[Dataset items]
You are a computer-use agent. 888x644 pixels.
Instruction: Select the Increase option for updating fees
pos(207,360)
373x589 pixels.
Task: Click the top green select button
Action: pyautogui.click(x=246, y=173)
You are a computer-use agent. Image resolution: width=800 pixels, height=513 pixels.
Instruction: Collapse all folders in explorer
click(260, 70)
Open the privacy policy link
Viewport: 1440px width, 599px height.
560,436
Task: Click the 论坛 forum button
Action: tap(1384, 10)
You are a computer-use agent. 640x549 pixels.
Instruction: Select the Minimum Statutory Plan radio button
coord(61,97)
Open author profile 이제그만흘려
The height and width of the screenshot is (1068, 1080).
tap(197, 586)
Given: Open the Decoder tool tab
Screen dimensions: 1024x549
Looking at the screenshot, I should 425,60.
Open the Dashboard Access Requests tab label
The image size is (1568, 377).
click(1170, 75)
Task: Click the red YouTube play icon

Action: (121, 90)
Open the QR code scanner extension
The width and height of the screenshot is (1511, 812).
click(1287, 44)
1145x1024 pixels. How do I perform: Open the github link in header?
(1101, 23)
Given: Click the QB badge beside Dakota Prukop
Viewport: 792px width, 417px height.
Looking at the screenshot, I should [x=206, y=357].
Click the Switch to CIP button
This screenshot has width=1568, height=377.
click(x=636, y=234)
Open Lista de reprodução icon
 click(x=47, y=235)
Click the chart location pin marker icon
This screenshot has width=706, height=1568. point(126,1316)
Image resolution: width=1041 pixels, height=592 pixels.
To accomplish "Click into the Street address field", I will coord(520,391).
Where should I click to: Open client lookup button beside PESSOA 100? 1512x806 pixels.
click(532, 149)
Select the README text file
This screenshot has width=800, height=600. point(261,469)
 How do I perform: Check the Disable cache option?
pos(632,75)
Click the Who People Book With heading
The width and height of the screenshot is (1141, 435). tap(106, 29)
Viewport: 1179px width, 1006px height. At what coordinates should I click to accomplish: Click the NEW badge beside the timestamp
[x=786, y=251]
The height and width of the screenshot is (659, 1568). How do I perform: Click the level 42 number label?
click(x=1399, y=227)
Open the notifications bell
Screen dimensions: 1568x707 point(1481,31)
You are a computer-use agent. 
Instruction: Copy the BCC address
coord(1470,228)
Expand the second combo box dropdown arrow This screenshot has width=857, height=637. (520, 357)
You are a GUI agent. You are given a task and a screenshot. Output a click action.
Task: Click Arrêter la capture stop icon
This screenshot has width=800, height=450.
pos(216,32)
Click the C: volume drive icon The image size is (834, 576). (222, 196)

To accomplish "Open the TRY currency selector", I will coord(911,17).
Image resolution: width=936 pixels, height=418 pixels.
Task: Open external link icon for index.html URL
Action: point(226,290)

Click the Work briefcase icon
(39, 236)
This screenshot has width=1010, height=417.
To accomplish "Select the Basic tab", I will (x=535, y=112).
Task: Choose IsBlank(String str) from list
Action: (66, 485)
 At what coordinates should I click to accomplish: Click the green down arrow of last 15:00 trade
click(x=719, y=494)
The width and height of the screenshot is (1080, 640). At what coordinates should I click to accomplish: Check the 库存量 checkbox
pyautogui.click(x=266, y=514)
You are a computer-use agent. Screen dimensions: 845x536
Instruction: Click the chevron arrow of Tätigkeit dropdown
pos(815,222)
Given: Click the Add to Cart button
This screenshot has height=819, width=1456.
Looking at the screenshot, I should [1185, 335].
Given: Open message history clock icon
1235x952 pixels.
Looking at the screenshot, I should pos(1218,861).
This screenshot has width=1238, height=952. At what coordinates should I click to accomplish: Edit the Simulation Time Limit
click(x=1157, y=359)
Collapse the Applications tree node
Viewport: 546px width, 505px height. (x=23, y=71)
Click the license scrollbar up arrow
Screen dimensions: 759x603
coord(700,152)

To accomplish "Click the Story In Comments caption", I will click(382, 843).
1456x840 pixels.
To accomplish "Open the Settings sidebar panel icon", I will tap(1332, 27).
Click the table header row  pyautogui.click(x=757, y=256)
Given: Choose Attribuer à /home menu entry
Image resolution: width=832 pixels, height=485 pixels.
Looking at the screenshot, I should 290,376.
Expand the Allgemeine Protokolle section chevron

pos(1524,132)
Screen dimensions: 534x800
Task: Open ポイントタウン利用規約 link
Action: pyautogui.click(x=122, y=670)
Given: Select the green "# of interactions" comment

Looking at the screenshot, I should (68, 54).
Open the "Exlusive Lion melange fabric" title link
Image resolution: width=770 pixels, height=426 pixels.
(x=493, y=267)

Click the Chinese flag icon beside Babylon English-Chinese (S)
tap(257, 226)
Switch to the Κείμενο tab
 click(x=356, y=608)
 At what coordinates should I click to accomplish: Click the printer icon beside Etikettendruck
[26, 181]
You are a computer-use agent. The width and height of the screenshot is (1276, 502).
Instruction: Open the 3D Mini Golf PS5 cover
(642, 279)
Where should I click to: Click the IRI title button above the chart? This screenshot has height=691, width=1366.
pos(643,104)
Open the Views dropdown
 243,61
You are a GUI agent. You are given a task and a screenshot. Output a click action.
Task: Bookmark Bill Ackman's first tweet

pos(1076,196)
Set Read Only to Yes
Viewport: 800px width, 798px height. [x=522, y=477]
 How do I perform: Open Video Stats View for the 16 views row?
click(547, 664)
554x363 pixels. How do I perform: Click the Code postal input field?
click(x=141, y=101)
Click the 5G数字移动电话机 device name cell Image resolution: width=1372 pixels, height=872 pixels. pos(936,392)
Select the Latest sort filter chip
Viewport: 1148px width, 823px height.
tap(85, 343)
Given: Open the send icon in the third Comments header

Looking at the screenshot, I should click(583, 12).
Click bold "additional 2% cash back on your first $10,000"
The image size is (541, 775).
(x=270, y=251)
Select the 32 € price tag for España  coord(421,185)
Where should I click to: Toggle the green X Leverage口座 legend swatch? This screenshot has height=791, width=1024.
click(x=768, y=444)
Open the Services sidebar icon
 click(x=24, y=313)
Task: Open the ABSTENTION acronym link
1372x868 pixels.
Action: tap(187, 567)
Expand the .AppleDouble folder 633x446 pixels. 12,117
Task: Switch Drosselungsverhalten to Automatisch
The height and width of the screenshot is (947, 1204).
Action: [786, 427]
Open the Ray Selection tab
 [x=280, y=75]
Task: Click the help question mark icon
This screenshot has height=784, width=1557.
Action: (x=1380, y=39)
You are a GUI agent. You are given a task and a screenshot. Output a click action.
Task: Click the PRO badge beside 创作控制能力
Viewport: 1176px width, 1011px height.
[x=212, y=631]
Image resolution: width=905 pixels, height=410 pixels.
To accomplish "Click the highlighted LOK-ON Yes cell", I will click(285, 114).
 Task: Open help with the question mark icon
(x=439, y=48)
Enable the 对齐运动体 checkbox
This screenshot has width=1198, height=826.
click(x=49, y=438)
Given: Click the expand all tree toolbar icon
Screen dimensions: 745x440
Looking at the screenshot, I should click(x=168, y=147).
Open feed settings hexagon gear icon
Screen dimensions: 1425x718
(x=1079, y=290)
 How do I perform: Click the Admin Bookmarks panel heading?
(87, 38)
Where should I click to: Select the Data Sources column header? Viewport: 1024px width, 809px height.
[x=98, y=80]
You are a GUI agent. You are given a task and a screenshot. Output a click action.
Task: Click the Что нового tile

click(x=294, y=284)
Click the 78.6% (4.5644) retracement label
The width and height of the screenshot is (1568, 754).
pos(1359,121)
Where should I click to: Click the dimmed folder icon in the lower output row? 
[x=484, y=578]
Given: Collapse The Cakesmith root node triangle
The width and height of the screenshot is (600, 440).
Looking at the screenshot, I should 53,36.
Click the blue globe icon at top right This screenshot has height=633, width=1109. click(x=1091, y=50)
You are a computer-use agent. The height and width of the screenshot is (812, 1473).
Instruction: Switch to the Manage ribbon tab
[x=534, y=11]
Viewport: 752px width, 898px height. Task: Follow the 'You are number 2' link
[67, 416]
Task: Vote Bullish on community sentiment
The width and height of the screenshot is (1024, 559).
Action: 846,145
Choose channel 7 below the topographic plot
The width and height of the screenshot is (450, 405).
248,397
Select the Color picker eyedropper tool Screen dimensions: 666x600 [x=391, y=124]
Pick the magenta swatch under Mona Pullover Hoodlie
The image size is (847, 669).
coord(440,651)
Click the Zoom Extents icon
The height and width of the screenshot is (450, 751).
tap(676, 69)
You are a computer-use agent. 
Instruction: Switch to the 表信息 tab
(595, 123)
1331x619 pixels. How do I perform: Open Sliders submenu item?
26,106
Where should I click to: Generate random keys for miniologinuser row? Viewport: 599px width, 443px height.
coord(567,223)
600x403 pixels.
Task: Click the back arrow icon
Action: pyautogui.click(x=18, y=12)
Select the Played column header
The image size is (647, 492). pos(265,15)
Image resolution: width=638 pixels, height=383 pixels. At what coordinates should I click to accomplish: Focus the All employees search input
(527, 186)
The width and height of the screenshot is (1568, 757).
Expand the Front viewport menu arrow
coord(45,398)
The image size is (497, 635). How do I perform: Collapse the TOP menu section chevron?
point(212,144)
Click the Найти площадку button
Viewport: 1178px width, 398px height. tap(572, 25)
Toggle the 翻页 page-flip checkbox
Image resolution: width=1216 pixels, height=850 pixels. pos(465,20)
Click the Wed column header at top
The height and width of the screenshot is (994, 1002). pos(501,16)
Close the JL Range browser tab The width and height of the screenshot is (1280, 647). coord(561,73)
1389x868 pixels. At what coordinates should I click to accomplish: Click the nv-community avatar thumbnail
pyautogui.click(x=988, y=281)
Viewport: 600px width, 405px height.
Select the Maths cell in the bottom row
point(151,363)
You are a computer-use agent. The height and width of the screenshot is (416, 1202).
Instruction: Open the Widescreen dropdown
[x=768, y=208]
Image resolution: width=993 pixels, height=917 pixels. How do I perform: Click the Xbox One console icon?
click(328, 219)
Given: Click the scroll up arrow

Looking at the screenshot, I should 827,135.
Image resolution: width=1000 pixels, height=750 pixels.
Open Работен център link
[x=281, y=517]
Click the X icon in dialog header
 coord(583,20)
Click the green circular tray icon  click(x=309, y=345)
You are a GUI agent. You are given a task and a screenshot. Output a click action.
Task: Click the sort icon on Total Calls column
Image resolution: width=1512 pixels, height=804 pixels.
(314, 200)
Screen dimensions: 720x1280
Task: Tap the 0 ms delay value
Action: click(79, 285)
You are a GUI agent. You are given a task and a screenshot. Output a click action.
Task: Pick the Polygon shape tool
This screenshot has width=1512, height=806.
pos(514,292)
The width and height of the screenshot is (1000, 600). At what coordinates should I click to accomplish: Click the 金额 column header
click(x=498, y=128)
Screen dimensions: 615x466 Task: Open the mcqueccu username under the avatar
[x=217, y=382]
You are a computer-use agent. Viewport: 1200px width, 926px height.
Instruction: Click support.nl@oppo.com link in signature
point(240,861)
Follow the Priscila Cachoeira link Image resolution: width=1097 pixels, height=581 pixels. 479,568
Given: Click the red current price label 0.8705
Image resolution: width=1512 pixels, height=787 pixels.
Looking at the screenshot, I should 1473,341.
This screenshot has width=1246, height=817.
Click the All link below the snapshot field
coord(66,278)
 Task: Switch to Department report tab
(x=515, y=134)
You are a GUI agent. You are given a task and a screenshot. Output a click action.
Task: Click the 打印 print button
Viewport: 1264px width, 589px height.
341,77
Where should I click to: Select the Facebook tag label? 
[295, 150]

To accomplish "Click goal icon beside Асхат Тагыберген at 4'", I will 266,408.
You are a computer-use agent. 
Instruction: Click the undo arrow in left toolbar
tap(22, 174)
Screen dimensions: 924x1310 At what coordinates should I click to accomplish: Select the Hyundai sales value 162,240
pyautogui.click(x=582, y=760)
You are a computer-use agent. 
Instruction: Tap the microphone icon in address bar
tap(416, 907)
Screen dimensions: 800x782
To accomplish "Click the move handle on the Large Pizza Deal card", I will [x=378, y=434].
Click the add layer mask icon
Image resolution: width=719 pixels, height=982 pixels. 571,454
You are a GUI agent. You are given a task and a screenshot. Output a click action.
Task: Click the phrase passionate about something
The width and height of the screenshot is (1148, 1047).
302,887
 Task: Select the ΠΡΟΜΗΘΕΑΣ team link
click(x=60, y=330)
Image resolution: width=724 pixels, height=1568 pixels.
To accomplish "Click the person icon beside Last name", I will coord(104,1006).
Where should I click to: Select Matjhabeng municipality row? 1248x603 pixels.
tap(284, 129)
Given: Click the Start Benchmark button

• _WHAT TO WORK ON_
Each line in the entries above, starting at the line with "Click the X icon in dialog header" and ending at the line with "Task: Pick the Polygon shape tool", is to be printed exactly, and only those lines.

• _TASK SOLUTION_
Click the X icon in dialog header
 coord(583,20)
Click the green circular tray icon  click(x=309, y=345)
You are a GUI agent. You are given a task and a screenshot. Output a click action.
Task: Click the sort icon on Total Calls column
Image resolution: width=1512 pixels, height=804 pixels.
(314, 200)
Screen dimensions: 720x1280
Task: Tap the 0 ms delay value
Action: click(79, 285)
You are a GUI agent. You are given a task and a screenshot. Output a click action.
Task: Pick the Polygon shape tool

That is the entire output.